Le parquet soupçonne Deliveroo et certains de ses anciens dirigeants d’avoir « recouru à des milliers de travailleurs sous un prétendu statut indépendant via des contrats commerciaux, alors que ceux-ci étaient placés dans un lien de subordination juridique permanente à son égard, comme l’avait constaté l’inspection du travail dans un procès-verbal de décembre 2017 ».
◦ UBER à Londres : en février 2021, la Cour Suprême du Royaume-Uni a tranché un recours juridique vieux de plusieurs années, en faveur des chauffeurs, qui sont requalifiés dans un statut intermédiaire entre leur statut antérieur (aucunement protecteur) et le statut de salarié, qui leur assure beaucoup plus de droits et protections.

3/ l’exemple espagnol de régulation du monde uberisé, même limité aux services de livraison, servira-t-il de référence en Europe ?

La Commission européenne a lancé des consultations en début d’année, mais à aujourd’hui, selon BNE, une ONG qui suit le dossier (article du 01/09/2021), elle n’avait consulté que les opérateurs de plateforme et pas les syndicats ni les organisations de travailleurs...

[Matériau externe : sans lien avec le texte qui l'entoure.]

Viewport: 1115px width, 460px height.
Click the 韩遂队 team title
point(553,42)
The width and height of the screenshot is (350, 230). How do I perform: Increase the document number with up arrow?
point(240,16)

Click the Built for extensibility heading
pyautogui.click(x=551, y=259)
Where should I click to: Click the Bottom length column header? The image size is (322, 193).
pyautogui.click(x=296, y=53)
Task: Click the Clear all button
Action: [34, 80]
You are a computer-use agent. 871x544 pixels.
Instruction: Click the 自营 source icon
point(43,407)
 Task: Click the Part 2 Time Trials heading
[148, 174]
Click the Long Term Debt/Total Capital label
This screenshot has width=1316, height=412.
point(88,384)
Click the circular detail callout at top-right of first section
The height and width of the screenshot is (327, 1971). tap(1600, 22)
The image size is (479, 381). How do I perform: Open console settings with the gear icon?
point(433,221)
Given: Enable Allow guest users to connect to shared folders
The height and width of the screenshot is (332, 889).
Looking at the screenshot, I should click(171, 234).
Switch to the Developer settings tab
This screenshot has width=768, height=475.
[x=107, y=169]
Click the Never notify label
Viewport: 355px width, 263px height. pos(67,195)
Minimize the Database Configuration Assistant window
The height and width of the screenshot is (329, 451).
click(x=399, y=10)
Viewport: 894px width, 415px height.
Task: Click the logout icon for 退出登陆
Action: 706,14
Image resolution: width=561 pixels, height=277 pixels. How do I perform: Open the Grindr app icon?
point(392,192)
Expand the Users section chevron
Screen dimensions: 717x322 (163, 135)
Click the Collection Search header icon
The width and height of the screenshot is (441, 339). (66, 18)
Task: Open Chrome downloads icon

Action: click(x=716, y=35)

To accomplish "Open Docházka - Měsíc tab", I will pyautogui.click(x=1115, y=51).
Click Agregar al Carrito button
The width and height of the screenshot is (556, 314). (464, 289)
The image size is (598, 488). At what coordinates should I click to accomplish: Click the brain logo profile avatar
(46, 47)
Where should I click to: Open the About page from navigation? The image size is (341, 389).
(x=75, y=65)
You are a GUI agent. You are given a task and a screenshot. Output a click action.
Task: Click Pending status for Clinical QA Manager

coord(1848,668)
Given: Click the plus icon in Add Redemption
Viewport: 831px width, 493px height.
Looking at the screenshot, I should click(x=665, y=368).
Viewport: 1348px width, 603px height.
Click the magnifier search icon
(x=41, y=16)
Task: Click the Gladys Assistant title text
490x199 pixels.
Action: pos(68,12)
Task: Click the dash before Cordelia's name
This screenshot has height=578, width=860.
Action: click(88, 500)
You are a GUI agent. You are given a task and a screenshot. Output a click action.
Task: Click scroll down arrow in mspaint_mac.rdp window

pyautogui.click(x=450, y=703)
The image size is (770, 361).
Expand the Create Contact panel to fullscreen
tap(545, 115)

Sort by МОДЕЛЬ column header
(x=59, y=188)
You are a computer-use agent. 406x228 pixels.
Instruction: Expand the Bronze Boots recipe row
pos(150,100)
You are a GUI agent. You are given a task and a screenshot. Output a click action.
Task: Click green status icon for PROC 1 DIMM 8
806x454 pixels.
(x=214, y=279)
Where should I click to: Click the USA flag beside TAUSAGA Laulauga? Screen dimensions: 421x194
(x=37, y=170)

Des espoirs au Parlement européen de la part des groupes de gauche qui ont commencé à travailler sur le sujet.
En France, sous l’actuel gouvernement, pas d’espoir de régulation : une approche néo-libérale de corriger les excès à la marge, en vantant le statut de l’auto-entrepreneuriat et l’effet supposé sur le chômage (masquer plutôt que de traiter).